The politics of black education has long been a key issue in southern African studies, but despite rich debates on the racial and class dimensions of schooling, historians have neglected their distinctive gendered dynamics. A World of Their Own is the first book to explore the meanings of black women’s education in the making of modern South Africa. Its lens is a social history of the first high school for black South African women, Inanda Seminary, from its 1869 founding outside of Durban through the recent past. Employing diverse archival and oral historical sources, Meghan Healy-Clancy reveals how educated black South African women developed a tradition of social leadership, by both working within and pushing at the boundaries of state power. She demonstrates that although colonial and apartheid governance marginalized women politically, it also valorized the social contributions of small cohorts of educated black women. This made space for growing numbers of black women to pursue careers as teachers and health workers over the course of the twentieth century. After the student uprisings of 1976, as young black men increasingly rejected formal education for exile and street politics, young black women increasingly stayed in school and cultivated an alternative form of student politics. Inanda Seminary students’ experiences vividly show how their academic achievements challenged the narrow conceptions of black women’s social roles harbored by both officials and black male activists. By the transition to democracy in the early 1990s, black women outnumbered black men at every level of education—introducing both new opportunities for women and gendered conflicts that remain acute today.

Across Boundaries

Across Boundaries
Author: Mamphela Ramphele
Publisher: Feminist Press at CUNY
Total Pages: 284
Release: 1999
Genre: Biography & Autobiography
ISBN: 9781558611665


Download Across Boundaries Book in PDF, Epub and Kindle

A memoir of loss and triumph by one of South Africa's most powerful women--now in paperback.

WOMEN ON THE MOVE

WOMEN ON THE MOVE
Author:
Publisher:
Total Pages: 0
Release:
Genre:
ISBN:


Download WOMEN ON THE MOVE Book in PDF, Epub and Kindle

Among the questions it seeks to answer are: • Who migrates? • Why do women migrate to South Africa? • What are the spatial and temporal patterns of female compared to male migration? • Does the economic behaviour of female and male migrants dif- fer? • What are the social experiences of women migrants? • How do men and women perceive the impacts of male and female migration at the individual, hous. [...] Relations of power and access to resources determine who moves where, when, how and why.1 Men and women have differ- ent access to power and resources across a range of scales, from the local to the global, and thus face different opportunities and constraints in determining their patterns of mobility. [...] Yet the links between gender and international migration in the region remain poorly understood.2 In an attempt to redress the balance, this paper examines the con- temporary experiences of women in relation to such cross-border migra- tion and compares these experiences to those of men. [...] WHAT FACTORS ENCOURAGE OR DISCOURAGE WOMEN'S MIGRATION TO SOUTH AFRICA? A key element of the SAMP survey was the part that investigated the potential to migrate through a series of questions on "push" and "pull" factors in the respondents' home countries and in South Africa. [...] If the legal and social restrictions on women's mobility are relaxed, and women come to engage more directly and fully in cross-border migration, the "feminisation" of migration may well lead to changes in the social linkages between places of origin and destina- tion, although whether this is a weakening or a strengthening remains to be seen.

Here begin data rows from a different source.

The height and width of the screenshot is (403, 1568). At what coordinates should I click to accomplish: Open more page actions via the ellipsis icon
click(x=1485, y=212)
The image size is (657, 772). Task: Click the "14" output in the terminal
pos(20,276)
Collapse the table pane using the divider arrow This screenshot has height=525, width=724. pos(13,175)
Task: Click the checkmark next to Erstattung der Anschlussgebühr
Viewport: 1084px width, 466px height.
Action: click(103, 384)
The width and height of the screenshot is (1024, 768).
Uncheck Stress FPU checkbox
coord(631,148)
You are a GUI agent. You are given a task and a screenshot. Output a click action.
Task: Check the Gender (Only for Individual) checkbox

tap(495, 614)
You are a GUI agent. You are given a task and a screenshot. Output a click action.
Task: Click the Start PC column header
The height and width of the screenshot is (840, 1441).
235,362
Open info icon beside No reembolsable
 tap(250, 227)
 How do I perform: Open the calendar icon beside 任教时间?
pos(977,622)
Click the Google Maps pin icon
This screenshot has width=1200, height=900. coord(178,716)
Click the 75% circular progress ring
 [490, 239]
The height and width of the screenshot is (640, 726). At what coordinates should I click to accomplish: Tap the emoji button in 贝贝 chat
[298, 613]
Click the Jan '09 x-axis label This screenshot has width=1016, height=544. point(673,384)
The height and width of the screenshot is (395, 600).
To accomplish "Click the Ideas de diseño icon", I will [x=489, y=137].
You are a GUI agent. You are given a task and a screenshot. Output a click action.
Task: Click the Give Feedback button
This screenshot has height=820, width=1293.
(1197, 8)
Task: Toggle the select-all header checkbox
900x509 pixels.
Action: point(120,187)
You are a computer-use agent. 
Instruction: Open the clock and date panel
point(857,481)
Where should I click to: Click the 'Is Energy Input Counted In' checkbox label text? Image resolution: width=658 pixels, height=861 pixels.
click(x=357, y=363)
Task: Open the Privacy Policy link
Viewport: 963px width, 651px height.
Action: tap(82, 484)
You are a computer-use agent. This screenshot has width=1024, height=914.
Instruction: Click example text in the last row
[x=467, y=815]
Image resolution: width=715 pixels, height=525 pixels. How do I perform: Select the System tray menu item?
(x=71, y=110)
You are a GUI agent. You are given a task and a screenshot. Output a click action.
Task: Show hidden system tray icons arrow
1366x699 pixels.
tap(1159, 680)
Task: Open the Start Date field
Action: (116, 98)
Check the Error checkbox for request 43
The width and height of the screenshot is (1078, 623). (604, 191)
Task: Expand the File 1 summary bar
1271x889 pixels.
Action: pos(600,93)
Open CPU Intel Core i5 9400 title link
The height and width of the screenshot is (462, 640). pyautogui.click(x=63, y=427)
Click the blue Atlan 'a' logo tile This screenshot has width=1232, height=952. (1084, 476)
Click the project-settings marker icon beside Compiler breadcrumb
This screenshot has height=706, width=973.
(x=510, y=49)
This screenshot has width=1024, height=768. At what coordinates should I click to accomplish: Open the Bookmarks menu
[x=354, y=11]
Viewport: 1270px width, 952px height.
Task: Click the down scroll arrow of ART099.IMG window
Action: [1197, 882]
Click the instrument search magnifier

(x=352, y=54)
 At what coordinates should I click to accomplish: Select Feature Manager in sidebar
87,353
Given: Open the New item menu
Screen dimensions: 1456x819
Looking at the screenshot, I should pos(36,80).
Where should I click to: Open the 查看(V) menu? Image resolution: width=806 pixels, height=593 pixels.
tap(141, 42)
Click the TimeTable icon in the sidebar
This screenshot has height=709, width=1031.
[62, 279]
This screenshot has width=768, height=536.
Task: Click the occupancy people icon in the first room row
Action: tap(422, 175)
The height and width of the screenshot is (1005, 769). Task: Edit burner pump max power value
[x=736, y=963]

Children on the Move in Africa

Children on the Move in Africa
Author: Élodie Razy
Publisher: Boydell & Brewer
Total Pages: 257
Release: 2016
Genre: History
ISBN: 1847011381


Download Children on the Move in Africa Book in PDF, Epub and Kindle

A timely interdisciplinary, comparative and historical perspective on African childhood migration that draws on the experience of children themselves to look at where, why and how they move - within and beyond the continent - andthe impact of African child migration globally.